-- What to work on --
After locating the line with "The width and height of the screenshot is (243, 232).", reproduce that line and every one following it exactly, up to the end of the entries.

-- Provided data --
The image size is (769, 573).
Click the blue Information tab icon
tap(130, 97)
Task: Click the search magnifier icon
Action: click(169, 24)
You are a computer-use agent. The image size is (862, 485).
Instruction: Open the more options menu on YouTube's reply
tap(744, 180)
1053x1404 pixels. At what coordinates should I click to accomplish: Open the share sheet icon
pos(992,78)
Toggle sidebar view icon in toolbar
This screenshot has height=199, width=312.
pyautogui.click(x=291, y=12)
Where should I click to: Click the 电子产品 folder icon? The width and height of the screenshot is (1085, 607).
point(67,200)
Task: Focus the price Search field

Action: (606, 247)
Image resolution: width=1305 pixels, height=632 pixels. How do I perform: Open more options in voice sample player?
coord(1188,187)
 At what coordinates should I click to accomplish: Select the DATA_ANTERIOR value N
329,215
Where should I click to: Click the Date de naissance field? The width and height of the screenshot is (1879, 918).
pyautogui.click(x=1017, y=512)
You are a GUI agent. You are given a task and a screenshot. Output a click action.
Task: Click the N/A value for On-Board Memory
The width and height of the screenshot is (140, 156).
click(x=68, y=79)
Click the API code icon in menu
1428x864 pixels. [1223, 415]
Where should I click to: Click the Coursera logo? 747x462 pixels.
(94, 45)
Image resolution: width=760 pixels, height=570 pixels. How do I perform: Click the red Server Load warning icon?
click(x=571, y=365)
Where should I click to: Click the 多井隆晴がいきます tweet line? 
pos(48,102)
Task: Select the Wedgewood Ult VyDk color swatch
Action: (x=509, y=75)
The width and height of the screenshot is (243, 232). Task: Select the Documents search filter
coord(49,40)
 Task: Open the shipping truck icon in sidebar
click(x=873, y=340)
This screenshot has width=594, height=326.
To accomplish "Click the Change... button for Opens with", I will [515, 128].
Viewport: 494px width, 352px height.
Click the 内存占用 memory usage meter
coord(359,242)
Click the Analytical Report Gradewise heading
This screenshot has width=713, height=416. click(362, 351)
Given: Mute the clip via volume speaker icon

-- Task result --
The width and height of the screenshot is (243, 232). Task: Select the Documents search filter
coord(49,40)
 Task: Open the shipping truck icon in sidebar
click(x=873, y=340)
This screenshot has width=594, height=326.
To accomplish "Click the Change... button for Opens with", I will [515, 128].
Viewport: 494px width, 352px height.
Click the 内存占用 memory usage meter
coord(359,242)
Click the Analytical Report Gradewise heading
This screenshot has width=713, height=416. click(362, 351)
Given: Mute the clip via volume speaker icon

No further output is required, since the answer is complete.